Il discorso di Zelensky al Parlamento. E in Italia nulla sarà come prima

di Stefano Folli

Quei parlamentari assenti dall’aula di Montecitorio durante il discorso di Zelensky non hanno solo offeso la dignità del mandato ricevuto dai loro elettori. Hanno anche dimostrato la povertà della loro posizione. Il presidente dell’Ucraina si è infatti tenuto lontano da temi che avrebbero potuto creare divisioni nella politica italiana. Ci si attendeva un richiamo a una precisa pagina di storia: la Resistenza del ’44-’45, il 25 aprile, Bella Ciao. Poteva essere una sfida a chi contesta la resistenza ucraina e nega il parallelo tra i russi invasori di oggi nell’Est e i tedeschi invasori nell’Italia di allora. Niente di tutto questo. E nemmeno richieste esplicite di aiuti militari, di cui pure l’Ucraina ha un disperato bisogno. Zelensky ha invece fatto riferimento allo spirito umanitario degli italiani, al loro slancio verso i sofferenti. Nelle sue parole è sembrato rivolgersi al Parlamento di Roma, sì, ma anche se non soprattutto al papa Francesco, citato ed elogiato come un interlocutore ideale. Si capisce che il sostegno del pontefice è fondamentale per Kiev e una conversazione telefonica avrebbe confermato al presidente che può farvi conto. Del resto, la parte occidentale del paese è cattolica, in sintonia con la Polonia, e nella parte orientale gli ortodossi ucraini sono divisi dagli ortodossi russi, il cui patriarca Kirill è legato a Putin e al suo sistema di potere.
In definitiva Zelensky è parso consapevole che l’Italia è il paese della Nato dove i sentimenti filo-russi sono più radicati: minoritari, ma diffusi sul piano politico e mediatico, in buona o cattiva fede. Al tempo stesso l’Italia non è una potenza militare in grado di determinare le scelte dell’Alleanza Atlantica. Quindi egli ha usato un tono diverso da quello a cui aveva ispirato gli interventi al congresso americano, e poi a Berlino e a Gerusalemme. Ha sollevato argomenti che l’intero arco parlamentare, salvo frange estreme, può intendere: sanzioni, confisca dei beni agli oligarchi compromessi col regime, consapevolezza che l’Ucraina difende se stessa e insieme l’Europa, per cui la resa vorrebbe dire regalare a Putin il grimaldello per scardinare l’Unione.

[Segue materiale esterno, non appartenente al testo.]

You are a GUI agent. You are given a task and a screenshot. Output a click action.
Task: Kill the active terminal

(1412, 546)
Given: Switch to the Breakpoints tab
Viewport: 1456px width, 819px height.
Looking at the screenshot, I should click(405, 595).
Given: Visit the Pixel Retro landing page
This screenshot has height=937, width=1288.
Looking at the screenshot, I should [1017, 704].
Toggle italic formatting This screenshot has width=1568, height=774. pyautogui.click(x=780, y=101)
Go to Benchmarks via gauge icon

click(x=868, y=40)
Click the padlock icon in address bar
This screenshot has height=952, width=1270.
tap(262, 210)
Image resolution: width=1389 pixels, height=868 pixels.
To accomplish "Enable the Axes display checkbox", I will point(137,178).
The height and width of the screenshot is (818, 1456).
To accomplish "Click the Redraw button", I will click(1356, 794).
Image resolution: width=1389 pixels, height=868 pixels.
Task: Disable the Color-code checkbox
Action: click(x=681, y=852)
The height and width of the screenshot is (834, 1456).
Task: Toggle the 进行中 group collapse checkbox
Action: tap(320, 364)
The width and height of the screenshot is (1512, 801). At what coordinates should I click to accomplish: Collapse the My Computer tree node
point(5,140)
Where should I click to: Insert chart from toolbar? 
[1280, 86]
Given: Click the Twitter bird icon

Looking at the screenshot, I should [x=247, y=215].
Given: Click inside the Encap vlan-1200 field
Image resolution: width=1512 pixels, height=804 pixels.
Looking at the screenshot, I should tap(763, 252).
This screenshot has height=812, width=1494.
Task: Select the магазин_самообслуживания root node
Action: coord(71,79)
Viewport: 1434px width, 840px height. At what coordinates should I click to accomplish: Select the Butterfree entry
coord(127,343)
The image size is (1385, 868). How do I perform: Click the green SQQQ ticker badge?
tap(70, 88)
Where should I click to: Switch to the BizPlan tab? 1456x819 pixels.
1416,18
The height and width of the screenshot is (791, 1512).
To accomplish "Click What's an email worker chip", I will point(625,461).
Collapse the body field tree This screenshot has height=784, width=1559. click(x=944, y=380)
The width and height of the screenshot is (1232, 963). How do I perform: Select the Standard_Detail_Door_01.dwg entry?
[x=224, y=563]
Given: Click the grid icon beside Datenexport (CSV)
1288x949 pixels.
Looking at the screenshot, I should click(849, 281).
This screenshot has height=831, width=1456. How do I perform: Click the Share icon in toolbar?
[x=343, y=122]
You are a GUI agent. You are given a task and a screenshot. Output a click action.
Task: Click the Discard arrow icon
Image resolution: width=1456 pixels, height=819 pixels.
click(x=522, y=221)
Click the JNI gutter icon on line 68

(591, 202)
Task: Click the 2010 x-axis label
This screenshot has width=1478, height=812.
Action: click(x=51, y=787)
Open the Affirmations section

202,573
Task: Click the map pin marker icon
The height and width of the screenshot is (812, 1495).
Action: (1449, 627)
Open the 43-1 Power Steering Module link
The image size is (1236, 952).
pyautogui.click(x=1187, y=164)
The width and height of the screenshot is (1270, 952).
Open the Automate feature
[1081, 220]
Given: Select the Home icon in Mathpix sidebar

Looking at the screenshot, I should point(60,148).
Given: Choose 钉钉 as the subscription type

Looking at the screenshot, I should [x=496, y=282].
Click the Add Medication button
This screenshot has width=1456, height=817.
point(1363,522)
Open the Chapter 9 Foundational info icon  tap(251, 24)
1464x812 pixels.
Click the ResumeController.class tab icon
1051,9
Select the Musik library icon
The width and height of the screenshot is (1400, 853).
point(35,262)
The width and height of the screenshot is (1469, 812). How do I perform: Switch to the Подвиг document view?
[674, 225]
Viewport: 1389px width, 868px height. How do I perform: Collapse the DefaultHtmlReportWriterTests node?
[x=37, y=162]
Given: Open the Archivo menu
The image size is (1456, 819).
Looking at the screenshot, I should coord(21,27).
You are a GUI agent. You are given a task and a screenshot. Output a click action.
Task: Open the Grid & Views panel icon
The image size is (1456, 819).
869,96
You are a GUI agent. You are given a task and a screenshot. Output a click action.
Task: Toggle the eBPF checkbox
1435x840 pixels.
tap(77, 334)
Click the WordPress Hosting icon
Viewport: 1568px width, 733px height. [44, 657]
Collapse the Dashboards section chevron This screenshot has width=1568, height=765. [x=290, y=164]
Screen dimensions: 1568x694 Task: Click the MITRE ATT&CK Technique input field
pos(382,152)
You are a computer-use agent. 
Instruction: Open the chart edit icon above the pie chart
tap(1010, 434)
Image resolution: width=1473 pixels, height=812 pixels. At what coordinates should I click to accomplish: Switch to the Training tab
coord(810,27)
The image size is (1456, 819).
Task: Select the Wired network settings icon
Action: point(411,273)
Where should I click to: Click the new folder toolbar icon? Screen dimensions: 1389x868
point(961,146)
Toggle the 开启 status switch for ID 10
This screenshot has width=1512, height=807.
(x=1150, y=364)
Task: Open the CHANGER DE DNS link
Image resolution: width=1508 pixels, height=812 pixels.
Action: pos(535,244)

Mario Draghi ha raccolto tali suggestioni e le ha trasformate in un discorso di forte tensione emotiva. Un discorso molto politico che senza dubbio accresce la credibilità italiana nell’area atlantica. L’idea di Europa che il presidente del Consiglio afferma — e nella quale vuole comprendere l’Ucraina — è infatti strettamente collegata al rapporto di alleanza con gli Stati Uniti. Così come i nuovi traguardi della difesa europea (il 2 per cento delle spese militari) hanno senso se si integrano nel quadro della Nato. È su queste basi che l’Italia vuole confermarsi nella crisi internazionale come uno dei maggiori partner europei degli Stati Uniti. Vale a dire che alla vigilia del vertice Nato e del viaggio di Biden in Polonia, il profilo della nostra politica estera non si presta ad ambiguità.